[[ Data section, beginning ]]

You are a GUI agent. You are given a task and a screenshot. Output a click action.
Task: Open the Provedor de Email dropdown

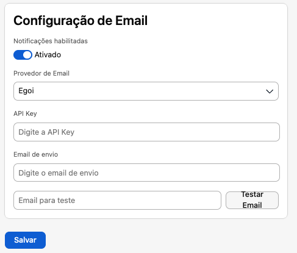[x=146, y=91]
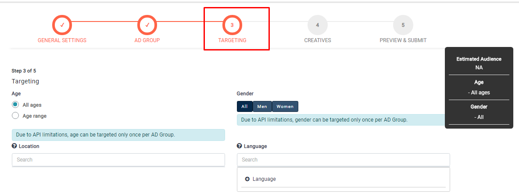Select the All ages radio button

[x=16, y=105]
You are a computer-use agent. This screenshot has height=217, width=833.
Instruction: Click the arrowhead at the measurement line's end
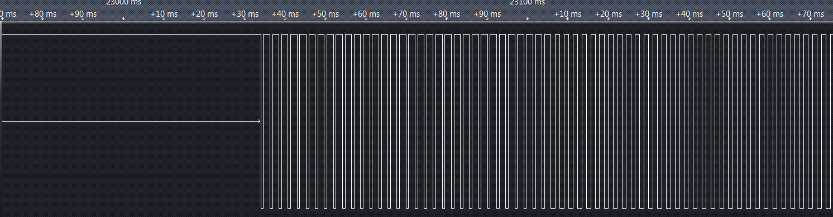[258, 121]
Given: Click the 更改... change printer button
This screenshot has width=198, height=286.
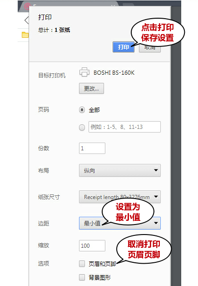Looking at the screenshot, I should tap(91, 88).
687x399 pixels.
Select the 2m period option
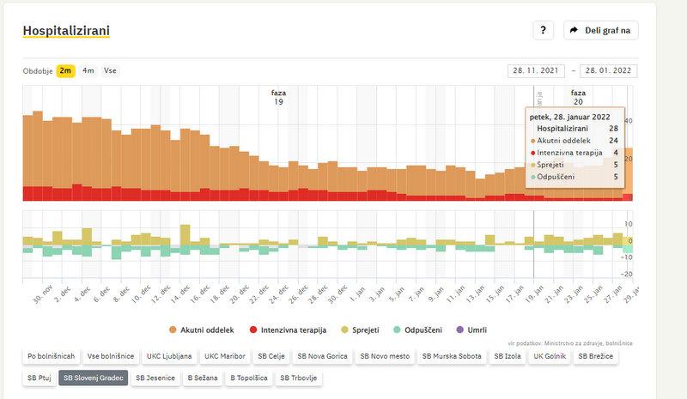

[[ Data section, end ]]

Directions for this task:
Reproduce each line of the entries in which the word "agent" is found.

Solution to this task:
You are a GUI agent. You are given a task and a screenshot. Output a click action.
You are a computer-use agent. This screenshot has height=217, width=833.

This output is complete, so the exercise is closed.